_Instruction_. Render the stretch of data from the line containing "Click the fulfilled timestamp text" through the line containing "coord(995,683)" as a two-column CSV with the headers text and answer. Give one row per text-and-answer pair, with each field in double quotes and any line breaks replaced by spaces.

Stored data entries
- - - - -

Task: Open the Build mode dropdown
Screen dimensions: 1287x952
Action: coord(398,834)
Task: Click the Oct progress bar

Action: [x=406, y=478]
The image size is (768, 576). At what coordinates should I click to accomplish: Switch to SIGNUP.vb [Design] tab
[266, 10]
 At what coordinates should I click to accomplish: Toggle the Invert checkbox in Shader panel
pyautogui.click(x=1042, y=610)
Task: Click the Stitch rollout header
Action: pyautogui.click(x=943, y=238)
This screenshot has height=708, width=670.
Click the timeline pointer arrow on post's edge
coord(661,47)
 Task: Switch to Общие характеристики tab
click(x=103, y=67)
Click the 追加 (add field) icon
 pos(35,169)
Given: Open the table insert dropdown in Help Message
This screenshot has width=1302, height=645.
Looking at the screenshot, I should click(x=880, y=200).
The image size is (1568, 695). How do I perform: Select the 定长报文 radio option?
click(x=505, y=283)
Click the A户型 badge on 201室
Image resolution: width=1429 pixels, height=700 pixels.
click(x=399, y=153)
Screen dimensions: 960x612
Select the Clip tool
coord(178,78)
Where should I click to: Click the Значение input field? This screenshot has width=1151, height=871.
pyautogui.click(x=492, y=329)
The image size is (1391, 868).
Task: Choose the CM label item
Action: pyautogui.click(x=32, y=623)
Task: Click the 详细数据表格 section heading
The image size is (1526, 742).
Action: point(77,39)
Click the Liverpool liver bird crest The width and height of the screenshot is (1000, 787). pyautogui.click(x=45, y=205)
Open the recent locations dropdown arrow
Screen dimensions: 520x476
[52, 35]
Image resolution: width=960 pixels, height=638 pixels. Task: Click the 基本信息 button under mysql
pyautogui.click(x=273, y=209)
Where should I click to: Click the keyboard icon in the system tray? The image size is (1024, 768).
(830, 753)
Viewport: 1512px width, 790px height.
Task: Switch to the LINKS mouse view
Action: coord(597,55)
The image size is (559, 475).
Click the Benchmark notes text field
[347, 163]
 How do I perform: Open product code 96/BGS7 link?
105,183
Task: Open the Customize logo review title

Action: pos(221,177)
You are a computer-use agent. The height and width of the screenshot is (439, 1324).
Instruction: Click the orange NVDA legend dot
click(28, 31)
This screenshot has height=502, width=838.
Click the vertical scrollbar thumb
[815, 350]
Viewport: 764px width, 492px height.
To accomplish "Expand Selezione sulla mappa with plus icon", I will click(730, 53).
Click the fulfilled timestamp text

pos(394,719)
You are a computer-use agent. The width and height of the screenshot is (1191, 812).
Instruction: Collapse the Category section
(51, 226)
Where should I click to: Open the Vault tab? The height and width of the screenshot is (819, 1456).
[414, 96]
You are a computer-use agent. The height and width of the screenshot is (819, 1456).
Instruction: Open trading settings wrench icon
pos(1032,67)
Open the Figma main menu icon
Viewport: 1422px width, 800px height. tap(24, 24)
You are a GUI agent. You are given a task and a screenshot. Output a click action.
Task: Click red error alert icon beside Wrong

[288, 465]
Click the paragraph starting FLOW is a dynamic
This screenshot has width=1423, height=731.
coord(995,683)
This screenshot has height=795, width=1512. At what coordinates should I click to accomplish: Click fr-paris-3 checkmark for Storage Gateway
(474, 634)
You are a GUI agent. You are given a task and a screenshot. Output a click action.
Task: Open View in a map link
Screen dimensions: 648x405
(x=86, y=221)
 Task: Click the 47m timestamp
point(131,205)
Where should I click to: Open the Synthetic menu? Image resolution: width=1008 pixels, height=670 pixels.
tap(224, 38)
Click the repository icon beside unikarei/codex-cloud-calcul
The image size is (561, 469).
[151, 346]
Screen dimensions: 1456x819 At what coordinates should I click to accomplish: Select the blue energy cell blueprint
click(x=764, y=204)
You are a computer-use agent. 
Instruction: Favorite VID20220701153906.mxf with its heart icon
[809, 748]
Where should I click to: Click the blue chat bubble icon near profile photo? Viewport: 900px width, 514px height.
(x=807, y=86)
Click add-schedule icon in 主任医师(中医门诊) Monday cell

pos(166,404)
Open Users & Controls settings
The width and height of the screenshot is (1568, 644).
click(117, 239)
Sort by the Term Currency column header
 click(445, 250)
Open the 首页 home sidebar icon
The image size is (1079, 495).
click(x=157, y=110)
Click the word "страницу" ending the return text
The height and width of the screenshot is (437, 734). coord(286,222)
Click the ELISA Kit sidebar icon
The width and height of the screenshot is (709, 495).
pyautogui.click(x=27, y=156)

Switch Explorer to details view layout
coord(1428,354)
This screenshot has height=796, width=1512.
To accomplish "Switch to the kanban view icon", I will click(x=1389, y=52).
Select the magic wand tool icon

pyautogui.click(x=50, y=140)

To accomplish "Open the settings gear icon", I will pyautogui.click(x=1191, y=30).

- - - - -

_Result below_.
text,answer
"Click the fulfilled timestamp text","pos(394,719)"
"You are a computer-use agent. The width and height of the screenshot is (1191, 812). Instruction: Collapse the Category section","(51, 226)"
"Where should I click to: Open the Vault tab? The height and width of the screenshot is (819, 1456).","[414, 96]"
"You are a computer-use agent. The height and width of the screenshot is (819, 1456). Instruction: Open trading settings wrench icon","pos(1032,67)"
"Open the Figma main menu icon","Viewport: 1422px width, 800px height. tap(24, 24)"
"You are a GUI agent. You are given a task and a screenshot. Output a click action. Task: Click red error alert icon beside Wrong","[288, 465]"
"Click the paragraph starting FLOW is a dynamic This screenshot has width=1423, height=731.","coord(995,683)"